Aux États-Unis, le mouvement childfree donne la parole tant aux modérés, qui revendiquent de pouvoir faire leur choix en toute sérénité, qu’aux extrémistes, qui prônent carrément la création de zones interdites aux personnes avec enfants. Plus récemment, actu oblige, le dérèglement climatique et la surpopulation de la planète ont également été avancés par des adultes refusant de mettre des enfants au monde dans ce chaos annoncé. Pour Anne Gotman, les raisons politiques ont toujours existé et n’ont jamais fait drastiquement chuter la courbe de la natalité «On a eu un précédent au moment de la guerre froide, quand planait le risque d’une menace atomique: on ne voulait pas d’enfants promis à un hiver nucléaire. Ce type d’arguments est présentable, car il n’est pas égoïste mais il n’est souvent pas la raison première.»
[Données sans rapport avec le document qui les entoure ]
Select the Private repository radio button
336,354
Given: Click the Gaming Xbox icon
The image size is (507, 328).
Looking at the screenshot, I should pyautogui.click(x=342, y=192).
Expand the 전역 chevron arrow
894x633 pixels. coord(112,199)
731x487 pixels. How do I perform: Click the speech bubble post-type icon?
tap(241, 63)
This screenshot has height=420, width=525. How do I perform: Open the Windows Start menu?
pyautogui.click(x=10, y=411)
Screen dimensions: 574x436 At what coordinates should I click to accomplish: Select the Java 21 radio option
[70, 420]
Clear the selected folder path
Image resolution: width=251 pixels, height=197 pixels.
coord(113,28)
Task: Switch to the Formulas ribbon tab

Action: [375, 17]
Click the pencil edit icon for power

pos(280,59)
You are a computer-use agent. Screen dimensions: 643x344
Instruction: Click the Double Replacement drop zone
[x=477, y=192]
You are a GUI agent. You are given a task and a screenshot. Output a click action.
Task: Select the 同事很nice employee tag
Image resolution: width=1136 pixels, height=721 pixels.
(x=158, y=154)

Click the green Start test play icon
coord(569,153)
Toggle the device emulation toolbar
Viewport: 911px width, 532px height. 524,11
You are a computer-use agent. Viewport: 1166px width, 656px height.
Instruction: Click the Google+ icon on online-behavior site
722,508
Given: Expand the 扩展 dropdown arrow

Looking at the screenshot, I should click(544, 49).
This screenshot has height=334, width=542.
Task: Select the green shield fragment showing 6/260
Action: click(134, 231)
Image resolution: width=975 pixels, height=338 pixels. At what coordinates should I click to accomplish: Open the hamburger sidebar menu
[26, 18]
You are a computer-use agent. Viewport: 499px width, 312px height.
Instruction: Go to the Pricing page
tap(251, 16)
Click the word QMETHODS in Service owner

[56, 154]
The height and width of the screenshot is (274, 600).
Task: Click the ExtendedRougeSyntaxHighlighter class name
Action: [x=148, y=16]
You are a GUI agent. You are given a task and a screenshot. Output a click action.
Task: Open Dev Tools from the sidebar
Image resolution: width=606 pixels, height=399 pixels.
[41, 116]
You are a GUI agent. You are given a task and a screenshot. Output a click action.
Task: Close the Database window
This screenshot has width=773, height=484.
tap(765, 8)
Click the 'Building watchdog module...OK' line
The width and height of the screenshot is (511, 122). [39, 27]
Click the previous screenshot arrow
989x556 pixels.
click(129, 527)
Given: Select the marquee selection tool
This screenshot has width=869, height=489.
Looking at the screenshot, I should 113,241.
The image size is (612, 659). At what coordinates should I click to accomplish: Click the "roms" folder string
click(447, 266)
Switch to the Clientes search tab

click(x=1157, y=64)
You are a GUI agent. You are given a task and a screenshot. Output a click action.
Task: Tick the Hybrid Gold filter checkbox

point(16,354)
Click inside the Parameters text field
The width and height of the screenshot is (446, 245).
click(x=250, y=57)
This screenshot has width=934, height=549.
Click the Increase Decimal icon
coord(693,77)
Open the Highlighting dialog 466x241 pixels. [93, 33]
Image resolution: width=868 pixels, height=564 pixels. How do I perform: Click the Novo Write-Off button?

Pour la sociologue, «une norme de la reproduction existe, qu’on la trouve légitime ou non. Toutefois, il faut que celles qui y dérogent ne soient ni maltraitées ni stigmatisées.»

Et les hommes alors?

Si les femmes en âge de procréer subissent remarques et injonctions, il n’en est pas de même pour les hommes, qui semblent jouir d’une relative tranquillité. Bastien, 36 ans, marié depuis un an, avoue que rares sont ceux qui lui posent la question d’une paternité future. Son choix de ne pas être père, le jeune homme passionné de voyage ne le voit pas comme une posture égoïste: «J’ai une vision très consciente de ce que ça demande. Je sais que c’est énormément de travail et qu’il faut mettre la barre assez haut. Ce que je trouve égoïste, ce sont les pères qui ne s’investissent pas et qui laissent tout le poids des responsabilités à l’autre. Je n’ai pas envie de me dire que je vais entièrement me reposer sur ma nana, qui n’en a pas plus envie que moi d’ailleurs.»

Jean-Marie LeGoff, maître d’enseignement et de recherches à l’Institut des sciences sociales de l’Université de Lausanne, explique: «Longtemps, dans la famille, le rôle de l’homme était réduit à celui de gagne-pain. Il s’impliquait peu dans l’éducation des enfants. La pression était du côté des mères. Avec le travail des femmes et une répartition plus égalitaires des tâches, son rôle a évolué.»

Plus au clair des responsabilités que le fait de devenir père entraînent, les hommes aussi revendiquent leur choix, comme le souligne Anne Gotman: «Le rôle des parents est devenu tellement lourd, tellement exigeant, qu’il en décourage plus d’un, homme comme femme. Le métier de parents subit une énorme pression.» S’il n’est, contrairement à la femme, pas soumis à l’horloge biologique, l’homme évolue dans ses sentiments:

«Alors que les femmes ont toujours eu un rapport affectif avec la maternité, les hommes l’ont longtemps associée à la transmission. Aujourd’hui, leur vision est plus proche de celle de la femme», précise la psychothérapeute Isabelle Timant.